As I began to unearth her story, I quickly realized it was far more complex than I’d imagined. Much of her legacy has been sensationalized over time. Sorting fact from fiction was tedious and took patience and care. Even 400 years later, the full truth remains elusive—but what I’ve uncovered is both scandalous and astonishing.

Erzsébet Báthory de Ecsed

Erzsébet Báthory was born on August 7, 1560, in the Ecsed region of Nyírbátor, Hungary, to Baron György Báthory II of Ecsed and Baroness Anna Báthory of Somlyó. Her older brother, István Báthory VIII, five years her senior, rose to become the Royal Judge of Hungary. Her maternal uncle, István Báthory of Somlyó, held titles as Grand Duke of Lithuania, Prince of Transylvania, and King of Poland. The Báthorys were a formidable and wealthy noble family in medieval Hungary, controlling vast estates in Transylvania—a region caught between the Habsburg monarchy to the north and west, and the Ottoman Empire to the south.

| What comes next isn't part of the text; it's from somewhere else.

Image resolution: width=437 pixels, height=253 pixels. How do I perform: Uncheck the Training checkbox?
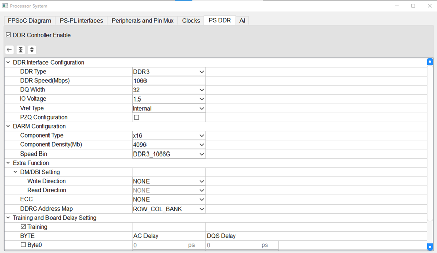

Despite the political turbulence surrounding her homeland, Erzsébet enjoyed a privileged and rigorous upbringing. Exceptionally intelligent, she mastered Hungarian, Slovak, German, Greek, and Latin, and studied mathematics, literature, and classical philosophy. Her refined writing style reflected the disciplined environment in which she was raised. Yet Erzsébet wasn’t content to follow the expected path for noblewomen. She insisted on being treated as an equal to her male peers, both in academics and games, and often threw dramatic fits when denied her way.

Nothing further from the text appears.